Rails. The middle rail is laid on the width rod and the sight lines of the stiles and muntins are marked and squared across, the shoulder lines for the tenons being knifed. This done, the mortises are set out, allowing 1∕2 in. for the plough grooves. The proportions of the tenons are indicated in Fig. 3. The other three rails are clamped together with the lock rail and the lines squared across, the shoulder lines being squared all round. In setting out the top and bottom rails, it should be arranged that the face edge marks will be towards the inside of the frame when assembled. A mortise gauge is now set to a chisel having a width approximating 1∕3 the thickness of the stuff, and the mortises and tenons gauged.
FIG. 3. VIEW SHOWING JOINTS
Care should be taken not to allow the gauge lines to go beyond the sight lines, otherwise they will show when the door is put together. The widths of the tenons should be gauged and the haunches marked with the knife.
Cutting the Tenons. It would seem that the work can be made easier by cutting out the haunches before sawing the tenons, since by so doing the saw cuts are made through a smaller width than otherwise would be the case. It will be apparent that if the haunches of the top and bottom rails are cut first, the side gauge lines will be cut away. This is of no great consequence to a skilled worker who will be able to cut the tenons having the end gauge lines and those on one edge to guide him, but the inexperienced worker will find it necessary to start sawing the tenons by making oblique cuts on either side and finally finishing each cut by sawing level. He will therefore need the gauge lines on both edges.

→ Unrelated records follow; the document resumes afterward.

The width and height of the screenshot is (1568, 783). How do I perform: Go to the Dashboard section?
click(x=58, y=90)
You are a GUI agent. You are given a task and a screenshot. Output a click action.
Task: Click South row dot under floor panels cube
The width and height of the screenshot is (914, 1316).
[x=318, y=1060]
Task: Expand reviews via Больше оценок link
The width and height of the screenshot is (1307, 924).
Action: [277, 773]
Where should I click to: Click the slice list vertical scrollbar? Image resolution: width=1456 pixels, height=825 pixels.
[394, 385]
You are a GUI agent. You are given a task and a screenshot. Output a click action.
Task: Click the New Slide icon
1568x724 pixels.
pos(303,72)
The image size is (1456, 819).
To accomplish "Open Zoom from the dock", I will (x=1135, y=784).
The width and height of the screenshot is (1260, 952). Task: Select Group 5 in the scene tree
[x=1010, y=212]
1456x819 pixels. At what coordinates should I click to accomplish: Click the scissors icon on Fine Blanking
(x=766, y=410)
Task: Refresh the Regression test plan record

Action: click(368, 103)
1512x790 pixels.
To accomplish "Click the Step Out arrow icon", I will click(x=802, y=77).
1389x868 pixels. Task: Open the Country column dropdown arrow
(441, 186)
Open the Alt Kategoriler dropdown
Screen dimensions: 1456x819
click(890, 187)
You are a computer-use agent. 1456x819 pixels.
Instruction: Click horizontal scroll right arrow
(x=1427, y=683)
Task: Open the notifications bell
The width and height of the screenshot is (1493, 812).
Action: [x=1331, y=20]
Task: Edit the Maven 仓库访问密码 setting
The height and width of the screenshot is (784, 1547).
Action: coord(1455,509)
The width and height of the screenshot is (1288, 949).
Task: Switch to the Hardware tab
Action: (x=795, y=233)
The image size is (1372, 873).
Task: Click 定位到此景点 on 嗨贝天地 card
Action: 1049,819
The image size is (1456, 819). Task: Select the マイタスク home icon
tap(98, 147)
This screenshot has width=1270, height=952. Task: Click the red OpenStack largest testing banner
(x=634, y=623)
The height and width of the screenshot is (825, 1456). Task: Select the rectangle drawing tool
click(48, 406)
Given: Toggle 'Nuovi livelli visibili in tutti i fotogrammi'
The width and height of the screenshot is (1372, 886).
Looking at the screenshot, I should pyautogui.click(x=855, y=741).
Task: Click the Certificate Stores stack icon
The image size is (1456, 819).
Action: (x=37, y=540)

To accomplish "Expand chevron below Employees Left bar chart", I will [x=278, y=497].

For one who is not accustomed to cutting tenons, it is as well to saw down for the tenons before cutting away for the haunches. The whole success of the job is dependent on cutting the tenons parallel with the face sides. If one is out, it is almost sure to put the frame in winding. As the mortises will be chopped out from both edges, in the case of the stiles, there should be little chance of their being out of parallel.
FIG. 4. TESTING FOR LEVELNESS
Testing the Joints. When the joints have been made, individual joints should be tested for levelness with a straightedge as shown in Fig. 4. It will also be found if any of the shoulders require easing. The frame can then be knocked together in the following order. First the muntins are fitted in the rails and these are stood on end and a stile is knocked on. The frame is then inverted and the other stile fitted. A test for winding can now be made and any faults corrected.
Fitting the Panels. Some workers prefer to cut the panels 1∕8 in. narrow in their length and breadth, but it is only necessary to make this allowance in the widths.
In gluing up, the muntins should be first clamped to the rails commencing with the lock rail. The stiles are then knocked on and clamps applied as shown in Fig. 5, the clamps being positioned as close to the tenons as possible. The wedges should be cut so that they pinch harder on the inside.
FIG. 5. DOOR BEING ASSEMBLED
By so doing, the stiles will tend to move from the outside towards the shoulders when they shrink. The wedges of the frieze and bottom rail tenons should be driven in harder on one side than the other so that the muntins pinch the rails.
FIG. 6. SECTION SHOWING BOLECTION AND PLAN MOULDINGS
Mouldings. Typical door mouldings are shown in Fig. 6. The lower “planted in” moulding is fixed by bradding to the frame. If the mouldings are attached to the panels they will tend to draw away from the frame when the panels shrink. In order that the mouldings should make a good fit against the panels and frames, it is a good plan to clean up the square faces of the mouldings so that the corner angle is a shade greater than a right angle. This will ensure the mouldings coming hard up against the panels and frame.